There. Surely it is better to just be blunt about what one is trying to say instead of beating about the bush. Well, apparently not. For once this ‘view’ is explicitly laid out in all its conspiratorial glory, everybody can see, based on their own experience, how utterly ridiculous it looks. Even for a Chetan Bhagat storyline.
I am not even going to invoke data, which the Sachar Committee provided in spades, to remind us of the fact that Muslims are not having such a good time. Consider instead just these three inconsistencies in the fantasy plot Bhagat would have us believe.
Prime Minister Modi was quick to issue three successive tweets for the Hindu victims of Muslim terrorists in Amarnath. I applaud him for that. But I have no explanation for why he has yet to tweet even once for any of the Muslim victims of Hindu criminals. As Bhagat might say, “I am not blaming anyone. Just asking for consistency in treatment. And being factual.”
The survivors of the Amarnath attack were flown back home amidst assurances that the perpetrators would be identified and punished. They were not harassed with questions about whether they were properly registered with the Amarnath Yatra Shrine Board and had the requisite permits, etc. Again, I am grateful to the police for behaving the way the authorities in any civilised society ought to with victims of a crime. By contrast, the Muslim survivors of the mob terror attacks in Dadri and Alwar had cases filed against them while the attackers had MPs and MLAs from the BJP lobbying for their speedy release. One of the alleged perpetrators, who died of dengue, was even honoured by the presence of a minister at his funeral, and had the national flag draped around him.

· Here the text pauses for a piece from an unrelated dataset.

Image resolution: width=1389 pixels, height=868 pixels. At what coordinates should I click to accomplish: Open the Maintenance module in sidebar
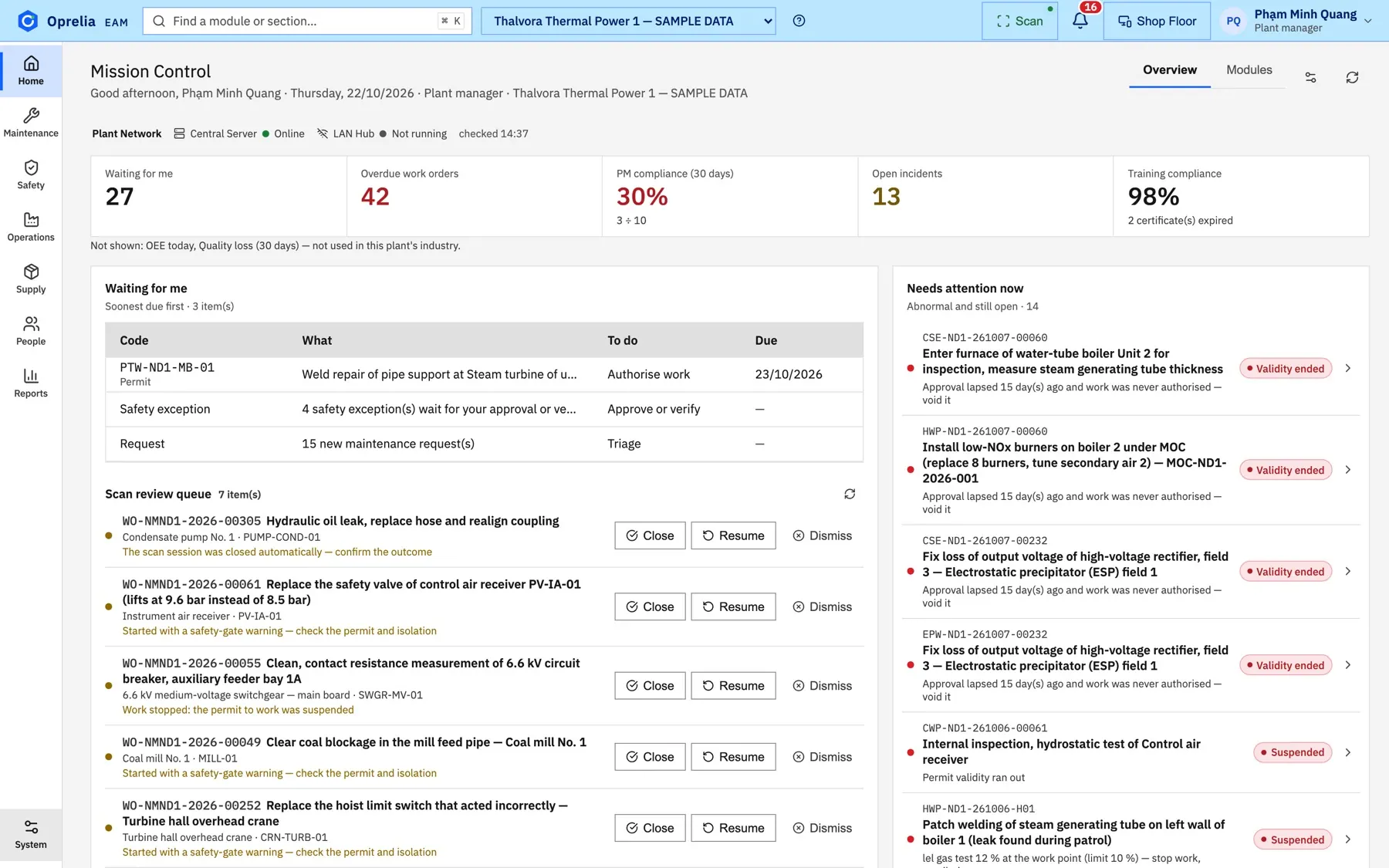[x=31, y=123]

Finally, here comes the biggest inconsistency. The same media (and the same activists) who stood firmly for the right to life of Muslim Indians in the wake of Junaid’s murder and who held rallies under the slogan #NotInMyName – and whom Bhagat is carping about – also took to the streets to condemn the killings in Amarnath and assert the right to life and worship of Hindu Indians. I am still waiting for Hindutva activists and fellow travellers to show some concern for the life of Indians who do not share their own religion. They remain unmoved by the victimhood of Muslims and continue to make excuses of one kind or other every time they are targeted.
The fact is that those genuinely concerned about human life do not distinguish between Muslims and Hindus. The only ones who do make such a distinction are Muslim extremists and their Hindu counterparts. And the politicians who seek to milk every tragedy for votes.
It takes a special kind of nastiness to deploy the victims of one tragedy against the victims of another, to see in two similar crimes not the common thread of justice but an opportunity to play political games.
Acknowledging the murders of Akhlaq, Pehlu Khan and Junaid, honouring their memory and demanding that their killers be punished does not in any way diminish the victimhood of the seven Amarnath yatris who fell to terrorist bullets on July 11.
So why not just say that, Mr Bhagat?